DIRECTIONS FOR THIS TASK – Only the lines from the one with "Viewport: 426px width, 266px height." to the end of the data below should be returned, each exactly as it stands.

===== THE RECORDS

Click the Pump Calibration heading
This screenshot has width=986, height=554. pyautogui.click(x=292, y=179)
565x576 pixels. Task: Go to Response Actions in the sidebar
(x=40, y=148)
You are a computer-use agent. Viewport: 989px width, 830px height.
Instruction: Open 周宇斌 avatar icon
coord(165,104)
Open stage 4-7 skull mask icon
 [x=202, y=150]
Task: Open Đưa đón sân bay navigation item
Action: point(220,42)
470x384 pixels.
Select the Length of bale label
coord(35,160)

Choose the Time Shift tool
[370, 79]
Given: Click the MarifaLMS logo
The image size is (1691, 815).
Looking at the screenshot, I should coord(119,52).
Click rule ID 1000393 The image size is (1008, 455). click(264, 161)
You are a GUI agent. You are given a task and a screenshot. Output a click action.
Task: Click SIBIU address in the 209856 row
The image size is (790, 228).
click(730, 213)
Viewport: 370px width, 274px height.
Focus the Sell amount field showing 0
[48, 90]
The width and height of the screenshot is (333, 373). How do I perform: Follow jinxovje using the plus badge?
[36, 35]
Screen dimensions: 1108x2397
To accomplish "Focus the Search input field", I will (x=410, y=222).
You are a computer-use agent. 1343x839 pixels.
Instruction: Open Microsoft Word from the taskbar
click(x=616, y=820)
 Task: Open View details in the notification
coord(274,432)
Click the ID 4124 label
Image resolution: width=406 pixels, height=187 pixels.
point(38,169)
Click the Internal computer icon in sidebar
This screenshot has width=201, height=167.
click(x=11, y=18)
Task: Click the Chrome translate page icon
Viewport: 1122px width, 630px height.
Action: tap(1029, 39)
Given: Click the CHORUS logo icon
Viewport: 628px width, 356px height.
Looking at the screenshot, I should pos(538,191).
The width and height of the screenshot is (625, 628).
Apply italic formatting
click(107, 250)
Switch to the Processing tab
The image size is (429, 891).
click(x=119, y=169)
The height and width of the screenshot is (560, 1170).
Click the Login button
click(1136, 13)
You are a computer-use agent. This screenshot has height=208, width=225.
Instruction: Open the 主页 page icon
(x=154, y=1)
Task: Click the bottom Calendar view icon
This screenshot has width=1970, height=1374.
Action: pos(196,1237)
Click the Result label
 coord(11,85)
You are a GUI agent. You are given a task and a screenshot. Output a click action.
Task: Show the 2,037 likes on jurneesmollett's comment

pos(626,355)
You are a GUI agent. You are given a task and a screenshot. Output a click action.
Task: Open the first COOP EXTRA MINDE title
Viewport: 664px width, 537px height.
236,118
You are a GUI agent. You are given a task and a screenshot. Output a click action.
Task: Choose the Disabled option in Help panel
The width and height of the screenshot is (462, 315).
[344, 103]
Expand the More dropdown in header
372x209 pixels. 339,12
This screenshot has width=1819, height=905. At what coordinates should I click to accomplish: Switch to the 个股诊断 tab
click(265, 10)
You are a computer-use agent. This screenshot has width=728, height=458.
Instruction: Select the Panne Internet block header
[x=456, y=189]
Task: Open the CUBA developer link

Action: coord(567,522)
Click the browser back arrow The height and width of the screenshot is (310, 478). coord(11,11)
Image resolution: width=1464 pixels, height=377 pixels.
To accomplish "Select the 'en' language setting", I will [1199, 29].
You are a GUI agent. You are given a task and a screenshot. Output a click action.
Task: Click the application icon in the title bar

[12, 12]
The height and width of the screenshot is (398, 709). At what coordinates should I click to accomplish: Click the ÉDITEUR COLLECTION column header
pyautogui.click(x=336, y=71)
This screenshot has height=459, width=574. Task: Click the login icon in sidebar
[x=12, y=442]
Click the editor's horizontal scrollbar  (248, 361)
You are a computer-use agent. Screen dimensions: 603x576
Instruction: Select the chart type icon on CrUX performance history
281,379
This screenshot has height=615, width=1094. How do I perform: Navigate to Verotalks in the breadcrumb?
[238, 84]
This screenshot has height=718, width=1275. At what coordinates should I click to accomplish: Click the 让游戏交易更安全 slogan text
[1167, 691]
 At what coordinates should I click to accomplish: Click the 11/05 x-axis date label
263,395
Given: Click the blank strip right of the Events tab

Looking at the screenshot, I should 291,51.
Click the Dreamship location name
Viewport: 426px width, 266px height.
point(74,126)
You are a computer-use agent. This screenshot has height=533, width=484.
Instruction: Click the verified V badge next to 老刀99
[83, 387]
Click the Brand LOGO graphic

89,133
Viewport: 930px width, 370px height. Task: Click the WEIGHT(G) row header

==========

SOLUTION –
Viewport: 426px width, 266px height.
point(74,126)
You are a computer-use agent. This screenshot has height=533, width=484.
Instruction: Click the verified V badge next to 老刀99
[83, 387]
Click the Brand LOGO graphic

89,133
Viewport: 930px width, 370px height. Task: Click the WEIGHT(G) row header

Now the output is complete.